Start of RECORDS
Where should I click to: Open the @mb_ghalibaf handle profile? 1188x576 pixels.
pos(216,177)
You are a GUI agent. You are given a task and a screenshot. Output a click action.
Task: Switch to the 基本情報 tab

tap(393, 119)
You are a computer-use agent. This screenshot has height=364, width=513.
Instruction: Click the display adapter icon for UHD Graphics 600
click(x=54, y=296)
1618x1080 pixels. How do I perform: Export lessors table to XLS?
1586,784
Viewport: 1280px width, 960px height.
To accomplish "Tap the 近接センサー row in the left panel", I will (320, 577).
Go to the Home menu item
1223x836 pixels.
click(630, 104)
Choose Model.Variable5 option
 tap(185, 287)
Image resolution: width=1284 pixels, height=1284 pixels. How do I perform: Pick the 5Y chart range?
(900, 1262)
End of RECORDS
**EXERCISE:** Among the lines of the data above, find those with the word "agent" and show them.

**OUTPUT BELOW:**
You are a GUI agent. You are given a task and a screenshot. Output a click action.
You are a computer-use agent. This screenshot has height=364, width=513.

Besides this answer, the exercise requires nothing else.